Items from a data source
== == ==

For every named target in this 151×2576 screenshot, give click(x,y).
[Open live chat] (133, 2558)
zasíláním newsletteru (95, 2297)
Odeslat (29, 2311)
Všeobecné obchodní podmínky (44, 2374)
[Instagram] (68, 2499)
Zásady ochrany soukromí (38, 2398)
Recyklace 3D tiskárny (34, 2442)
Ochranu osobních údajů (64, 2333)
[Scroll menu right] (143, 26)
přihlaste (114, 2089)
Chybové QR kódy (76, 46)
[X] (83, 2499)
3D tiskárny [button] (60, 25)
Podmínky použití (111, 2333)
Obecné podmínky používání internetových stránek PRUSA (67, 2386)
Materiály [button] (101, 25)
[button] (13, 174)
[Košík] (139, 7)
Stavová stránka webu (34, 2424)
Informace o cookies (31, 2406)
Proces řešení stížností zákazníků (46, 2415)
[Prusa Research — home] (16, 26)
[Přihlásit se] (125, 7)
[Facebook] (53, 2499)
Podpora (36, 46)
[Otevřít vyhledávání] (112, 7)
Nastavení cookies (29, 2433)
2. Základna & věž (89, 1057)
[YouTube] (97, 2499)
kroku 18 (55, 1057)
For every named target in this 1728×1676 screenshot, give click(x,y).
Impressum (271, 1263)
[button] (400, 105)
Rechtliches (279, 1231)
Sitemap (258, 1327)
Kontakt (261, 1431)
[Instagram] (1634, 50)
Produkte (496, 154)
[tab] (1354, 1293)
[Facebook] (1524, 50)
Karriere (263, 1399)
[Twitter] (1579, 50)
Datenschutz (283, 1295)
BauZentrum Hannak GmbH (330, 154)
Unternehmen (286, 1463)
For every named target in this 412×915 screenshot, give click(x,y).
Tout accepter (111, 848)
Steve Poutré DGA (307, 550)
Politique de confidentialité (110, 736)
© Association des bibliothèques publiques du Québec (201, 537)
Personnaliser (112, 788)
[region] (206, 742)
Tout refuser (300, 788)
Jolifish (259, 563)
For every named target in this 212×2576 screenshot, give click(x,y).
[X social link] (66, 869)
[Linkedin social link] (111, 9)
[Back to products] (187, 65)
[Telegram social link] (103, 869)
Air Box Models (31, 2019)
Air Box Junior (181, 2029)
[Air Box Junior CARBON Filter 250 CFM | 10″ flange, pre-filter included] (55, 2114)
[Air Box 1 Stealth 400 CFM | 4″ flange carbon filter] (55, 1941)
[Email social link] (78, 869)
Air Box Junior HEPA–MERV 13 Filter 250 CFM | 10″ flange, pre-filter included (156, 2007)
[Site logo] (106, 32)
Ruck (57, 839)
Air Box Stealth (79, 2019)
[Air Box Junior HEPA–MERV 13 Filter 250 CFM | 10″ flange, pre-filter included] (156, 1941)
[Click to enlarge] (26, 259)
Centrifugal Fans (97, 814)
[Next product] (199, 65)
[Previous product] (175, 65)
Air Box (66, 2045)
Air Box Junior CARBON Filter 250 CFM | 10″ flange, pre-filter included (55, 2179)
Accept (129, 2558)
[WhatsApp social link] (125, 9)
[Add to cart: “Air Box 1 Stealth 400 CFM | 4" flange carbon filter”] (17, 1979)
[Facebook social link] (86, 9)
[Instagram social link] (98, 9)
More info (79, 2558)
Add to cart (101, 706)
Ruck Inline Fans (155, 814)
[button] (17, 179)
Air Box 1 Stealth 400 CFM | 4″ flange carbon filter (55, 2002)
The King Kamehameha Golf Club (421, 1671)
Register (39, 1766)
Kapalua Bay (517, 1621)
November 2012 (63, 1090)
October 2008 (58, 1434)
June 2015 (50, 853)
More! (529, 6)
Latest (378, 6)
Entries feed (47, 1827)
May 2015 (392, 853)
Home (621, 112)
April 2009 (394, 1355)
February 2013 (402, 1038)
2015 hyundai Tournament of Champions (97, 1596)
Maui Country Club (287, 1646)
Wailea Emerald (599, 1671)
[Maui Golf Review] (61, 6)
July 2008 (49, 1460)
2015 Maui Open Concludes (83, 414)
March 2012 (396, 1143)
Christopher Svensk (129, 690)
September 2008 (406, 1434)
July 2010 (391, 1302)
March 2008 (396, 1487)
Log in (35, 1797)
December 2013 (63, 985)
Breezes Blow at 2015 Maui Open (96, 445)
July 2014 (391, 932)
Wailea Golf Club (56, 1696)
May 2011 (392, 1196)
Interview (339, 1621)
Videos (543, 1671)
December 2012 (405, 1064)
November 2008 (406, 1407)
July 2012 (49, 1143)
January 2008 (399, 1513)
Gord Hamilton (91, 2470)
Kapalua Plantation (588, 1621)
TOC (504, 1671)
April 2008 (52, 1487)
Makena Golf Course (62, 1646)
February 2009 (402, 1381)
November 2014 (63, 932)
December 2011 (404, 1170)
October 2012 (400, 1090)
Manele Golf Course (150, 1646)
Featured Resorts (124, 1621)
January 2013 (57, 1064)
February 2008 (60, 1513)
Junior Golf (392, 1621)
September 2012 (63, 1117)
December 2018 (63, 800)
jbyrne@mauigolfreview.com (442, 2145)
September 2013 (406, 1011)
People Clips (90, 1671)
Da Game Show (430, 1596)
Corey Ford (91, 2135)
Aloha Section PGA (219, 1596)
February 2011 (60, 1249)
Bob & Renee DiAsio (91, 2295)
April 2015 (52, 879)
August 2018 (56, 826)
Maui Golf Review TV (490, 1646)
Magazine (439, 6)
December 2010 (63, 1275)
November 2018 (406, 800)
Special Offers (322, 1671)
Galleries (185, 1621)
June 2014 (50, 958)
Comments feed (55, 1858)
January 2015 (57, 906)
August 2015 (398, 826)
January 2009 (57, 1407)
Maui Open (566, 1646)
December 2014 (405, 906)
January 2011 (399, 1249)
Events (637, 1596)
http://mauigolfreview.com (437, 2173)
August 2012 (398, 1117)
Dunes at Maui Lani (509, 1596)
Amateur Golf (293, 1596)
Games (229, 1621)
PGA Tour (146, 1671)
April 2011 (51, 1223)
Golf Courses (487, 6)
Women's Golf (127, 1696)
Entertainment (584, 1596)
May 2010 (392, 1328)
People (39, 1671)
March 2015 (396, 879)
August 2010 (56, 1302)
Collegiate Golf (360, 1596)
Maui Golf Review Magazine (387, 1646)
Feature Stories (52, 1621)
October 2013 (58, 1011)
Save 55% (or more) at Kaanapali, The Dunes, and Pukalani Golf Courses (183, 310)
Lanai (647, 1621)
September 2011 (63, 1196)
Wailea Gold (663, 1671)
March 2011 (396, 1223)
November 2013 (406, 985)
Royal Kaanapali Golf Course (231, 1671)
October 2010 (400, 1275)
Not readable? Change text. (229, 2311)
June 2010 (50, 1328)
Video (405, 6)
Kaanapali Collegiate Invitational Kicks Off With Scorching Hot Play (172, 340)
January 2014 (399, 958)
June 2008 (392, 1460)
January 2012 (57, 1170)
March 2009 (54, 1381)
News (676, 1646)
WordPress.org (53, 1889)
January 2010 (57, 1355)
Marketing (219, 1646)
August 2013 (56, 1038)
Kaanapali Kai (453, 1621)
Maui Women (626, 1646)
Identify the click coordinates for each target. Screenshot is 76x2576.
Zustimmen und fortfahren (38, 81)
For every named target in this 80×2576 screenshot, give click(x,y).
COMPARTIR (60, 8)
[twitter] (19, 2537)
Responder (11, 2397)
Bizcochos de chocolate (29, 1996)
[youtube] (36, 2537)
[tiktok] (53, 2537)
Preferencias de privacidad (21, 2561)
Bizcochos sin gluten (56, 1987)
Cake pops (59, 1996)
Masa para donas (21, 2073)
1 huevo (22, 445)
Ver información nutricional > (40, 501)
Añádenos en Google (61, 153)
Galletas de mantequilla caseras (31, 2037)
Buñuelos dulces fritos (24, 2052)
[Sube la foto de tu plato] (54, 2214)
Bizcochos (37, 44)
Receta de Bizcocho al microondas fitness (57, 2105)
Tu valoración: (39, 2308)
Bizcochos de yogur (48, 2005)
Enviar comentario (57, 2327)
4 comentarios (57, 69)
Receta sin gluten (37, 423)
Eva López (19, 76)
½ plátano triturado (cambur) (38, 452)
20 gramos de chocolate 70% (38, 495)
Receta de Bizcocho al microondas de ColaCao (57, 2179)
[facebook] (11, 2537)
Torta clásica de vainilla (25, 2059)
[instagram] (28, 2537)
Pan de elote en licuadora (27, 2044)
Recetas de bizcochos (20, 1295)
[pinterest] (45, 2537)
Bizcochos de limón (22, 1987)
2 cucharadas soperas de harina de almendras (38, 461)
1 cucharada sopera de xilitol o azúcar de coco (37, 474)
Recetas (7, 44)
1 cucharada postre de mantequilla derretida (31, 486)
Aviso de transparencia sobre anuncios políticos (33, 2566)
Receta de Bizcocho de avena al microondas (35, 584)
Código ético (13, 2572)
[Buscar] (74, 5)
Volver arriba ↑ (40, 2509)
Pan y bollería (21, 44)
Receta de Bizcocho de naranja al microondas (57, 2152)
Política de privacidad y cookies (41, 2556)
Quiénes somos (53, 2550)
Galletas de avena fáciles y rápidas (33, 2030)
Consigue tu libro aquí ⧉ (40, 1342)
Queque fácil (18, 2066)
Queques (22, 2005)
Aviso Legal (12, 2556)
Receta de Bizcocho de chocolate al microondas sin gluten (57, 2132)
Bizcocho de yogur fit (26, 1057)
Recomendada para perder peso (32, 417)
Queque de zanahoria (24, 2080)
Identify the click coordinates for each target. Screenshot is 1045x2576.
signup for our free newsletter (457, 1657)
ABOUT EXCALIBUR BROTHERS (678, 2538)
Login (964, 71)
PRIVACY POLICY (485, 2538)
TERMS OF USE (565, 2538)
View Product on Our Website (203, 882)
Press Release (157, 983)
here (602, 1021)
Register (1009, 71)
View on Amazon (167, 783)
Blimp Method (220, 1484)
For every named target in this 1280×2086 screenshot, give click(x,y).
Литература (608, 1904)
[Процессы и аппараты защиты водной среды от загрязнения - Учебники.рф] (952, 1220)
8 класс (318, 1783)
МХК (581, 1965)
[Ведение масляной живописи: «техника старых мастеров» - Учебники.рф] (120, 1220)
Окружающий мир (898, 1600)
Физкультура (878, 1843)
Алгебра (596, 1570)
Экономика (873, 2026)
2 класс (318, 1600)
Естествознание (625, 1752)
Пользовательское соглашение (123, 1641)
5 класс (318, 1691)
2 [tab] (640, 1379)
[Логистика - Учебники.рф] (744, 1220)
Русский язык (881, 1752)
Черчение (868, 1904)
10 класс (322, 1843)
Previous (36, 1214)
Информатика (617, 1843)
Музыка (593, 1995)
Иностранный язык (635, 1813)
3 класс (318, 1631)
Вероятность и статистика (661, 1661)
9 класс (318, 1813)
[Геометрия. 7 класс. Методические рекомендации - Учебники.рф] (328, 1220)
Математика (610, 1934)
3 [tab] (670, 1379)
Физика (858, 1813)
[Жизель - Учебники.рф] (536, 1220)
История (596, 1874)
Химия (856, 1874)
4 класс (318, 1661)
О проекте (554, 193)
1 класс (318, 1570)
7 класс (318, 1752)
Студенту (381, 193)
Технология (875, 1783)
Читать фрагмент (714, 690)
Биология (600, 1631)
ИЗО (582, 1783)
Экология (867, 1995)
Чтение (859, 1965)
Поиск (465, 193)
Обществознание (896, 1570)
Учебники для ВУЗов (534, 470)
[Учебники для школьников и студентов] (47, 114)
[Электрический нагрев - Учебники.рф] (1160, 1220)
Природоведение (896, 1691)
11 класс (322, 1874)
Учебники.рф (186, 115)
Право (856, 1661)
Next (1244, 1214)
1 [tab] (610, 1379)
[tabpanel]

== == ==

Quote exactly the first line of the data and every line after it through the one holding "[YouTube] (97, 2499)".

RESULT:
For every named target in this 151×2576 screenshot, give click(x,y).
[Open live chat] (133, 2558)
zasíláním newsletteru (95, 2297)
Odeslat (29, 2311)
Všeobecné obchodní podmínky (44, 2374)
[Instagram] (68, 2499)
Zásady ochrany soukromí (38, 2398)
Recyklace 3D tiskárny (34, 2442)
Ochranu osobních údajů (64, 2333)
[Scroll menu right] (143, 26)
přihlaste (114, 2089)
Chybové QR kódy (76, 46)
[X] (83, 2499)
3D tiskárny [button] (60, 25)
Podmínky použití (111, 2333)
Obecné podmínky používání internetových stránek PRUSA (67, 2386)
Materiály [button] (101, 25)
[button] (13, 174)
[Košík] (139, 7)
Stavová stránka webu (34, 2424)
Informace o cookies (31, 2406)
Proces řešení stížností zákazníků (46, 2415)
[Prusa Research — home] (16, 26)
[Přihlásit se] (125, 7)
[Facebook] (53, 2499)
Podpora (36, 46)
[Otevřít vyhledávání] (112, 7)
Nastavení cookies (29, 2433)
2. Základna & věž (89, 1057)
[YouTube] (97, 2499)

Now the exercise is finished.